--- DOCUMENT PASSAGE ---
————————
Outbreak of Travel-Related Pontiac Fever Among Hotel Guests Illustrating the Need for Better Diagnostic Tests

Gregory D. Huhn; Barb Adam; Roger Ruden; Lisa Hilliard; Pam Kirkpatrick; Jeffrey Todd; William Crafts; Douglas Passaro; Mark S. Dworkin


J Travel Med. 2005;12(4):173-179. 

In This Article

Abstract and Introduction

Background: Pontiac fever (PF), a legionellosis with influenza-like symptoms and high attack rates, is rarely reported. Travel-related outbreaks can elude detection because infected persons are often widely removed geographically from the transmission source before illness onset. Thirty-one persons staying at an Illinois hotel during August 9 to 11, 2002, reported influenza-like symptoms to local health departments within 24 to 48 hours of checkout. We investigated to identify the cause and source of illness to guide control measures.
Methods: Hotel water samples were collected for culture. A telephone questionnaire detailing illness symptoms and exposures was administered to all who were guests at the hotel from August 9 to 15 (n = 380). A case was defined as onset of fever, headache, and myalgia in a guest in the 14 days following the hotel stay. Patient sera were tested by hemagglutination assay for antibodies to Legionella species.
Results: Among 204 questionnaire respondents from 15 states and Canada, 50 met the case definition. Among persons exposed to the swimming pool/whirlpool spa area, 63% (47 of 75) became ill versus 3% (3 of 110) of unexposed persons (relative risk 23.0, 95% CI 7.4-71.1). Illness risk increased with increasing time exposed to the pool/spa. Approximately 95 to 115 bathers per day, two to three times above the usual number, used the spa during August 9 to 11. Three Legionella species, L. dumoffii, L. maceachernii, and L. micdadei, were isolated from spa filter backwash cultures. Two of 15 ill persons with acute- and convalescent-phase sera had a greater than fourfold rise in antibody titer to L. micdadei.
————————
--- DATASET RECORDS ---
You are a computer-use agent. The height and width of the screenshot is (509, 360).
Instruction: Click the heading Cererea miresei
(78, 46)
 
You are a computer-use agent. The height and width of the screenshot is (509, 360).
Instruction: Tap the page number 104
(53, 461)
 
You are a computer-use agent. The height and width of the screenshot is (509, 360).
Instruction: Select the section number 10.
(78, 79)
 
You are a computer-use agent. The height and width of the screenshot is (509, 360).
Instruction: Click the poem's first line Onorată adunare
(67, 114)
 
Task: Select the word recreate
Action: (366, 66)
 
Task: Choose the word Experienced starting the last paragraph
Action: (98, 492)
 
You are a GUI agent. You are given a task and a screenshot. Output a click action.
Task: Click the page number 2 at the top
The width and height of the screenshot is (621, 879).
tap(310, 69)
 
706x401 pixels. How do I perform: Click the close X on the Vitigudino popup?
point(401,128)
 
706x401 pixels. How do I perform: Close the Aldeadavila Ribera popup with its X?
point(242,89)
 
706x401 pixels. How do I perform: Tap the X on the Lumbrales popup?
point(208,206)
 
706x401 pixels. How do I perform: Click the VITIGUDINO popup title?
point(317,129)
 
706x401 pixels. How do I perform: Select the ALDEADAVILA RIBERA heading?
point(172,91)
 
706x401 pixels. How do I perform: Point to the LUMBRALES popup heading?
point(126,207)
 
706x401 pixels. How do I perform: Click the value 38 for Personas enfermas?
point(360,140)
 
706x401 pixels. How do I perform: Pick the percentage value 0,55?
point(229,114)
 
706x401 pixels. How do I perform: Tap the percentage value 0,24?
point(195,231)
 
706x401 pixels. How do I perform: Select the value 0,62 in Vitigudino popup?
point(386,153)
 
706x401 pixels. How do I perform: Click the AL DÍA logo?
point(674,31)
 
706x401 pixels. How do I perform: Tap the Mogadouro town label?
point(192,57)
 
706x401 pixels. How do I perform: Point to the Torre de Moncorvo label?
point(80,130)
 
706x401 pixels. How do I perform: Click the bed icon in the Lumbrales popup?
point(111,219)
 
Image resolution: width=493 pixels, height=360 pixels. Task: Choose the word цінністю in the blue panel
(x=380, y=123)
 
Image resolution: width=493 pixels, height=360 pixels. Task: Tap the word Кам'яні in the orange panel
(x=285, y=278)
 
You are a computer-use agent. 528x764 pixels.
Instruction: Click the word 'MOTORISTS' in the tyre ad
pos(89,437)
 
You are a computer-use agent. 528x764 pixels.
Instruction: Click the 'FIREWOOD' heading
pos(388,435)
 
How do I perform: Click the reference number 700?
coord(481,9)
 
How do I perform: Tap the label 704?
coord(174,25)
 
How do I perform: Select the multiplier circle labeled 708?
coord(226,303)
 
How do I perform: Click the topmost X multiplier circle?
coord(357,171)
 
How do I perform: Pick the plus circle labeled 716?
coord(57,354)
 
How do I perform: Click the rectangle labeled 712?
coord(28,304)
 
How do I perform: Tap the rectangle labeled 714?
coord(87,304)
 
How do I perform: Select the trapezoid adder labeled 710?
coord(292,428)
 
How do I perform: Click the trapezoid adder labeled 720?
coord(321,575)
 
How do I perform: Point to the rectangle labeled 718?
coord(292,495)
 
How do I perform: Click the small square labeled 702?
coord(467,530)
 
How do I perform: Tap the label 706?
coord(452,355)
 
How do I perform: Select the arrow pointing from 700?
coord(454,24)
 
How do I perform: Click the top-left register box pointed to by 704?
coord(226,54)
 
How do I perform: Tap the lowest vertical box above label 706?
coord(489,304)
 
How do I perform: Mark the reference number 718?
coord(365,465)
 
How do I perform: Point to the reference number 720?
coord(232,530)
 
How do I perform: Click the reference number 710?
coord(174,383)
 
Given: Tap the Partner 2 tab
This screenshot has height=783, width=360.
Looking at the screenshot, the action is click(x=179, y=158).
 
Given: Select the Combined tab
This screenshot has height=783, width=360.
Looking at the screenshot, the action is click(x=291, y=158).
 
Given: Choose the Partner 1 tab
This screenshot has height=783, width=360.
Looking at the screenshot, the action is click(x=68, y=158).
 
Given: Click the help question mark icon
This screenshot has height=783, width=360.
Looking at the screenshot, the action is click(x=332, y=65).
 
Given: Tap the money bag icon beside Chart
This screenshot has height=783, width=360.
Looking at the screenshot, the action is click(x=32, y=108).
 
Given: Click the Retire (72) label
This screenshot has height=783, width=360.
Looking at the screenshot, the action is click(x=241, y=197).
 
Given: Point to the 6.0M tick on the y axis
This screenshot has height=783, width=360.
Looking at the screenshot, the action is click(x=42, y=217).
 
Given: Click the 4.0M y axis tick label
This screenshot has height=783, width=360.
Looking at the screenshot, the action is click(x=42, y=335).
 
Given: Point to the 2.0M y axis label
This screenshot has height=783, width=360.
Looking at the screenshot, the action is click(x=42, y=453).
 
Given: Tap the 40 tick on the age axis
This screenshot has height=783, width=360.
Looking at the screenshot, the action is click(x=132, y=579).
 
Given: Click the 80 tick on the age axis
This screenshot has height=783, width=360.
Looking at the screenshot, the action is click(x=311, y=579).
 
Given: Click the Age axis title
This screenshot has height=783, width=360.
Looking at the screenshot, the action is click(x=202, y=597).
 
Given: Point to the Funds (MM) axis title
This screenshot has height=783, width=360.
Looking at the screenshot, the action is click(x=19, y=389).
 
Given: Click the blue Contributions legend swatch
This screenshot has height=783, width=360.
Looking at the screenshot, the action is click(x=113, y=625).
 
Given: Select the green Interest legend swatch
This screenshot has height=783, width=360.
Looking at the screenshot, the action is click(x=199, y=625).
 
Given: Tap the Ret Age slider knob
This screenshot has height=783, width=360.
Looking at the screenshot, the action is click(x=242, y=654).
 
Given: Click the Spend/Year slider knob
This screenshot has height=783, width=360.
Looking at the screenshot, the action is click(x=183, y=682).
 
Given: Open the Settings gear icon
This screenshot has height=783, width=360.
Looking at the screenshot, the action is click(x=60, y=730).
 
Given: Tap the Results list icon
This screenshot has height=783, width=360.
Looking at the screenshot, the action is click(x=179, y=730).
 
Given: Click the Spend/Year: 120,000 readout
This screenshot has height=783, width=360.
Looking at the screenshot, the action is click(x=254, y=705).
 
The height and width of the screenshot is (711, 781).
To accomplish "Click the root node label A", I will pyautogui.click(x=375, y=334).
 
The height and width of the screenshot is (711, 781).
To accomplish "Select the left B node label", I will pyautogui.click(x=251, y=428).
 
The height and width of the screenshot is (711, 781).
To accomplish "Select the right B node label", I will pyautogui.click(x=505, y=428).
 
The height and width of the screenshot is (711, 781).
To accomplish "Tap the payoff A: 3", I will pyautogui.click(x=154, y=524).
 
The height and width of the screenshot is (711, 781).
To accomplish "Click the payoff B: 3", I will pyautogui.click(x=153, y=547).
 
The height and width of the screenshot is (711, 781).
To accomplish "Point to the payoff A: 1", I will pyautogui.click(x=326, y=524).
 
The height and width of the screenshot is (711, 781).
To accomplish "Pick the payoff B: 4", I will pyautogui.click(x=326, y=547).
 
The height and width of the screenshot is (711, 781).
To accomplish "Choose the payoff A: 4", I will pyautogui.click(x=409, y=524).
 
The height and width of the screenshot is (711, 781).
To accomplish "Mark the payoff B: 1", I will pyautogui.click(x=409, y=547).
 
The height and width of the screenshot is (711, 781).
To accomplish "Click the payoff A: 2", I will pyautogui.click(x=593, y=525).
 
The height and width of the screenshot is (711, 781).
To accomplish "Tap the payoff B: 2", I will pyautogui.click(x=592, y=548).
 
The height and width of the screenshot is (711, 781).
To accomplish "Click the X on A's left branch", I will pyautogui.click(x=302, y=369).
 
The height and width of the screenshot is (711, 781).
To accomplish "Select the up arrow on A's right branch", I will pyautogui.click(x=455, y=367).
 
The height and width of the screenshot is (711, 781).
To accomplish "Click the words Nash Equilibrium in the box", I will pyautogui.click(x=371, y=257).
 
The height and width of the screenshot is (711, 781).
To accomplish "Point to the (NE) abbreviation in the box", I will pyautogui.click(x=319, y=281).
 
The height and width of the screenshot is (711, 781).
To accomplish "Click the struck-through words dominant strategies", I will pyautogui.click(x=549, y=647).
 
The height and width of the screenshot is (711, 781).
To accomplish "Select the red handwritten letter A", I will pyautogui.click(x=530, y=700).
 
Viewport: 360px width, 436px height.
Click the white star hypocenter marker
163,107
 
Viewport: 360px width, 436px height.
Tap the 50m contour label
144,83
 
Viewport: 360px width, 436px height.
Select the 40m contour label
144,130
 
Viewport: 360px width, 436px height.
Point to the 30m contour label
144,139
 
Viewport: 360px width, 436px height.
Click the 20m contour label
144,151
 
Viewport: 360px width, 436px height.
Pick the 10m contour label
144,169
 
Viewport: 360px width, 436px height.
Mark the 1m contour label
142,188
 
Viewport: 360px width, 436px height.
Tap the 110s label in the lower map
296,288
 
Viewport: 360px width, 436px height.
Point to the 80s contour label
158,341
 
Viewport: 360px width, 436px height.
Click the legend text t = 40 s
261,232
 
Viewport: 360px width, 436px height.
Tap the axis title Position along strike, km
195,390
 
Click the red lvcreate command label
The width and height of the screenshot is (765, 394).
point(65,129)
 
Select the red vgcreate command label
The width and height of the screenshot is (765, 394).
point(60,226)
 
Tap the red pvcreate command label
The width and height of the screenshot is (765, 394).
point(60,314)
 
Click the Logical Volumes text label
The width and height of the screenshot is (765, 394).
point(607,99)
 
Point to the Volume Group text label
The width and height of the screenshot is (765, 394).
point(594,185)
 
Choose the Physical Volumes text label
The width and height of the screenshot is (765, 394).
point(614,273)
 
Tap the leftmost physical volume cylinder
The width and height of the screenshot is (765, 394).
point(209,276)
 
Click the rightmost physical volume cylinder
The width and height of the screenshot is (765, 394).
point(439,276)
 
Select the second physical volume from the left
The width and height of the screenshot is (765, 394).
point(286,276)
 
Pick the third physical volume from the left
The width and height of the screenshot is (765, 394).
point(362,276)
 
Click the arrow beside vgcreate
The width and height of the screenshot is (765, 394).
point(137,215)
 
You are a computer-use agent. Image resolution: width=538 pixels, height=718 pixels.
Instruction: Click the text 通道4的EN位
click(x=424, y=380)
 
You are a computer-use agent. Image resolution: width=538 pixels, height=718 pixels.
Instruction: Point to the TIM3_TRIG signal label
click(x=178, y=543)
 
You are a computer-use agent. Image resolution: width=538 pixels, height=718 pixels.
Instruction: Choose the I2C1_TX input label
————————
--- THINGS TO DO ---
1) In the Pontiac fever abstract, which three Legionella species were isolated from the spa filter backwash cultures?
2) Reproduce the stretch of the Pontiac fever abstract from "Abstract and Introduction" through "guide control measures.".
3) Carry on the Pontiac fever abstract from where it stops.
The listing is separate material, unrelated to the Pontiac fever abstract.

--- WRITTEN ANSWERS ---
1) L. dumoffii, L. maceachernii, and L. micdadei.

2)
Abstract and Introduction

Background: Pontiac fever (PF), a legionellosis with influenza-like symptoms and high attack rates, is rarely reported. Travel-related outbreaks can elude detection because infected persons are often widely removed geographically from the transmission source before illness onset. Thirty-one persons staying at an Illinois hotel during August 9 to 11, 2002, reported influenza-like symptoms to local health departments within 24 to 48 hours of checkout. We investigated to identify the cause and source of illness to guide control measures.

3)
Conclusions: PF was associated with exposure to a hotel pool/spa area. Heavy bather usage likely contributed to a decreased effectiveness of the disinfectant in the whirlpool spa, possibly promoting bacterial aerosolization. Linking case information from many states is essential in identifying and eliminating the source of disease transmission in travel-related outbreaks of PF. Clinicians should be aware of PF in the differential diagnosis of patients with influenza-like symptoms following recent travel, particularly with exposure to a communal-use whirlpool spa.

Infection with Legionella species can manifest in two distinct forms, the pneumonic form, legionnaires' disease (LD), and the nonpneumonic form, primarily Pontiac fever (PF).[1,2,3,4,5] In the United States, an estimated 8,000 to 18,000 cases of community-acquired legionellosis occur annually; however, the Centers for Disease Control and Prevention (CDC) estimates that < 10% of total cases, predominantly LD, are reported to public health officials.[6] In contrast to the more severe LD, PF is a self-limited illness with higher attack rates in outbreak settings. Travel-related outbreaks of legionellosis are rarely reported and frequently elude detection. Infected persons are often widely removed geographically from the transmission source before onset of illness, which may be up to 3 days for PF and 14 days for LD.[7,8]

Approximately 50% of the 48 species of Legionella and 70 distinct serogroups identified have been associated with human disease.[9] Serologic and urinary antigen tests are the primary tools in the laboratory diagnosis of PF. Validated serologic testing for the majority of the 70 serogroups have not been fully developed, and only Legionella pneumophila serogroup 1 (LP1) can be reliably assayed by urinary antigen tests.[10,11,12] In the past 20 years, the reliance on rapid urine antigen tests in the diagnosis of legionellosis has hindered investigations of non-LP1 legionellosis outbreaks.[13]

We summarize an investigation of a travel-related outbreak of PF associated with a nonpneumophila species of Legionella. The investigation underscores the challenges in the diagnosis of PF and highlights the factors involved in linking case information from many states, which is critical in identifying and eliminating sources of disease transmission in a travel-associated outbreak.